* What to do: Write out the data exactly from its first line onward, ending with the line in which "www.expandnet.net (486, 1076)" appears.

* Records for this exercise:
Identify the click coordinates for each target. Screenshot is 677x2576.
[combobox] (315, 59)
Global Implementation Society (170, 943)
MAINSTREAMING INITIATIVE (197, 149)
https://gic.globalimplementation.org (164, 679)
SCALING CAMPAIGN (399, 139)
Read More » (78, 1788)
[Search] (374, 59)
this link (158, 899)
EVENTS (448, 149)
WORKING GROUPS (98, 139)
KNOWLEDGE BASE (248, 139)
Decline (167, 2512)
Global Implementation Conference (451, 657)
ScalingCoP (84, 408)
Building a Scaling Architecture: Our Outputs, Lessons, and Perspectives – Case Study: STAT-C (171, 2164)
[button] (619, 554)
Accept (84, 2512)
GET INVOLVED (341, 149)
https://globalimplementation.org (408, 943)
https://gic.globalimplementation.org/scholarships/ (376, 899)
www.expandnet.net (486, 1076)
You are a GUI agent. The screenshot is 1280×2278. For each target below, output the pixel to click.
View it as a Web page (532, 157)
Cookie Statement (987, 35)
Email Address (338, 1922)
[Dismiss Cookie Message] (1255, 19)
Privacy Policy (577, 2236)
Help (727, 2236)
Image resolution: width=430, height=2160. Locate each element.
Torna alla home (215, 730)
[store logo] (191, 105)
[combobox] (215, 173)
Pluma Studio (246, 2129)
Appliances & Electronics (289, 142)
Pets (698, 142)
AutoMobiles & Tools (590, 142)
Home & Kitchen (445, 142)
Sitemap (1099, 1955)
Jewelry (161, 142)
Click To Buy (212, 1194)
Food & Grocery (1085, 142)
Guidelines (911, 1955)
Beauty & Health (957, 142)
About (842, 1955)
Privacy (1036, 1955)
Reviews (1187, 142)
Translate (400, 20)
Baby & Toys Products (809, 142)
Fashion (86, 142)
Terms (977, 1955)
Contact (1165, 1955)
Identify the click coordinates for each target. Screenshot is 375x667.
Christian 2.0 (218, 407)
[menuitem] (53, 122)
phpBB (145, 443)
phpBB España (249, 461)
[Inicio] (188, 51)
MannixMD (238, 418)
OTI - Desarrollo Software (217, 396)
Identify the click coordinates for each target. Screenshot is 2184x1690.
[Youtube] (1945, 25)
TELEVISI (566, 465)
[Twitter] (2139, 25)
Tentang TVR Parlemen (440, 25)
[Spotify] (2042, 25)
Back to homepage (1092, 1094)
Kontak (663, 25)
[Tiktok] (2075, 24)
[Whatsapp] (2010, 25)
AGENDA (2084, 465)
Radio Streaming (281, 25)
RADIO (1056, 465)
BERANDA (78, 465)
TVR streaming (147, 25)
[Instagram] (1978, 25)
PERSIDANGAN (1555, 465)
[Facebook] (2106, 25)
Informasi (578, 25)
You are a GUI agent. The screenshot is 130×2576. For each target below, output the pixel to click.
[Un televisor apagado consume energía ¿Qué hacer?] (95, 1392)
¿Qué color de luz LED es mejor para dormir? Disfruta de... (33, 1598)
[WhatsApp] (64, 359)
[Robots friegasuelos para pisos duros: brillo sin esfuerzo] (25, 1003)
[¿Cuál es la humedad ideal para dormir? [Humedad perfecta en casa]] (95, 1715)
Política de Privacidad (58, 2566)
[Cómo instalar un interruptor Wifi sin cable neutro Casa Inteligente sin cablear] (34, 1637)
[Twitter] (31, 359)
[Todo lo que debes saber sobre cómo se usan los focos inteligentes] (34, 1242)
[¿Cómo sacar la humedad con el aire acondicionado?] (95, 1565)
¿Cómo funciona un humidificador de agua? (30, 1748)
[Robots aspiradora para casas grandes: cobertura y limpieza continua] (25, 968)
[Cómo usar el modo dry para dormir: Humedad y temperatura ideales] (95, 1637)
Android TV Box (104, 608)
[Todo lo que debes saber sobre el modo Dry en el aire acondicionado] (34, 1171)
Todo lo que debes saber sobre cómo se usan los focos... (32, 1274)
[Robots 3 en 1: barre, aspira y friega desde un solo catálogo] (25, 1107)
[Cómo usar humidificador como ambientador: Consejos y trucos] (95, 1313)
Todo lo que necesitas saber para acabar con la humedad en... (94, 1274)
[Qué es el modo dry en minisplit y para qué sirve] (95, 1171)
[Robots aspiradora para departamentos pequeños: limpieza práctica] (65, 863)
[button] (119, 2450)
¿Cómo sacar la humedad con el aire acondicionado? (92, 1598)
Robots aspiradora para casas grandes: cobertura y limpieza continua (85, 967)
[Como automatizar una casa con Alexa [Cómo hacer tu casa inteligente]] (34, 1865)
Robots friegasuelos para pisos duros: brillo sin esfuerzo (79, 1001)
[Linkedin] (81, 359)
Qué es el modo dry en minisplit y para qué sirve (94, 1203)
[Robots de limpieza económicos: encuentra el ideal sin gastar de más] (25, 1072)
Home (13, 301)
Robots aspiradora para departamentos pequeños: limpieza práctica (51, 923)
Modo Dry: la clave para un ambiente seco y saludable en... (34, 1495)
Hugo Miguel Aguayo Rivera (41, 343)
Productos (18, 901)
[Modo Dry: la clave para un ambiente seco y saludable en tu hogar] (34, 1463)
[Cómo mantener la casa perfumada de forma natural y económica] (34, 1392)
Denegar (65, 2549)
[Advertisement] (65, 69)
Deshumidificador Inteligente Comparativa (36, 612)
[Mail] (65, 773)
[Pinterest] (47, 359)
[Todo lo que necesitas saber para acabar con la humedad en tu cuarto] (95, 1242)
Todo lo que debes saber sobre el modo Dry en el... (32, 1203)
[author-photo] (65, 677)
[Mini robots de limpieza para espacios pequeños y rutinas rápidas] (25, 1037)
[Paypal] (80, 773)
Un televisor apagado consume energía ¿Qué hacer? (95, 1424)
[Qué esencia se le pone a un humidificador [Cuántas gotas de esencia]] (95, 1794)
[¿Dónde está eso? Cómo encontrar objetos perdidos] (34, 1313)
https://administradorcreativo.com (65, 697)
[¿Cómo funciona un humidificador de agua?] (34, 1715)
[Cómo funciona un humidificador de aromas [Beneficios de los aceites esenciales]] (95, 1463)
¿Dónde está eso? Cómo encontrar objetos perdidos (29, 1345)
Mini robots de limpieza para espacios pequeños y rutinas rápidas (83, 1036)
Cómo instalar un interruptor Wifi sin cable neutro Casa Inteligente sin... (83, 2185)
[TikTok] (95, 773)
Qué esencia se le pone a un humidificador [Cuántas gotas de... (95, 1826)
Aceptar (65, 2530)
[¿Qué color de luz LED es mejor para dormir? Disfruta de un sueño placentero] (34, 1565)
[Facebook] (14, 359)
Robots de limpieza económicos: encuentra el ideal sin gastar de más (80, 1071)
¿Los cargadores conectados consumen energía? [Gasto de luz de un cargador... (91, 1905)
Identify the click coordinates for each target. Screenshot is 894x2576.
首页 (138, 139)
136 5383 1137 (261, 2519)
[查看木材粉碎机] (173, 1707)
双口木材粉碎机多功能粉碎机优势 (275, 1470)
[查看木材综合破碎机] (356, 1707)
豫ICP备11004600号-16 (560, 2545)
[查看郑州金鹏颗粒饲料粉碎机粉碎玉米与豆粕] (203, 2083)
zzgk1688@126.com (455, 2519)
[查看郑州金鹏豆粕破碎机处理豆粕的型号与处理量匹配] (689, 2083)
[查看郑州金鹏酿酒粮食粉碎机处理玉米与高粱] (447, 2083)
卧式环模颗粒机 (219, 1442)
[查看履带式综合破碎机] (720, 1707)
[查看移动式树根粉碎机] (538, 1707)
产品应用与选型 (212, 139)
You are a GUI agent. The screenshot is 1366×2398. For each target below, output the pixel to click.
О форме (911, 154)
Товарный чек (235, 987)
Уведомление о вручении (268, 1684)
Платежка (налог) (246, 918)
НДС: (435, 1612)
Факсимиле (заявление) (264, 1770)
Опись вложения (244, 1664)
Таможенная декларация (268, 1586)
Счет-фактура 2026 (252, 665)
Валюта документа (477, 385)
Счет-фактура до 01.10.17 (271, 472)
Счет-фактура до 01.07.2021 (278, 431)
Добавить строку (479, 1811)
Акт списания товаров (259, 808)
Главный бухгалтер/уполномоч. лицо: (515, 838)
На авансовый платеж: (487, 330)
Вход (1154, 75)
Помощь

* Solution to the exercise:
Identify the click coordinates for each target. Screenshot is 677x2576.
[combobox] (315, 59)
Global Implementation Society (170, 943)
MAINSTREAMING INITIATIVE (197, 149)
https://gic.globalimplementation.org (164, 679)
SCALING CAMPAIGN (399, 139)
Read More » (78, 1788)
[Search] (374, 59)
this link (158, 899)
EVENTS (448, 149)
WORKING GROUPS (98, 139)
KNOWLEDGE BASE (248, 139)
Decline (167, 2512)
Global Implementation Conference (451, 657)
ScalingCoP (84, 408)
Building a Scaling Architecture: Our Outputs, Lessons, and Perspectives – Case Study: STAT-C (171, 2164)
[button] (619, 554)
Accept (84, 2512)
GET INVOLVED (341, 149)
https://globalimplementation.org (408, 943)
https://gic.globalimplementation.org/scholarships/ (376, 899)
www.expandnet.net (486, 1076)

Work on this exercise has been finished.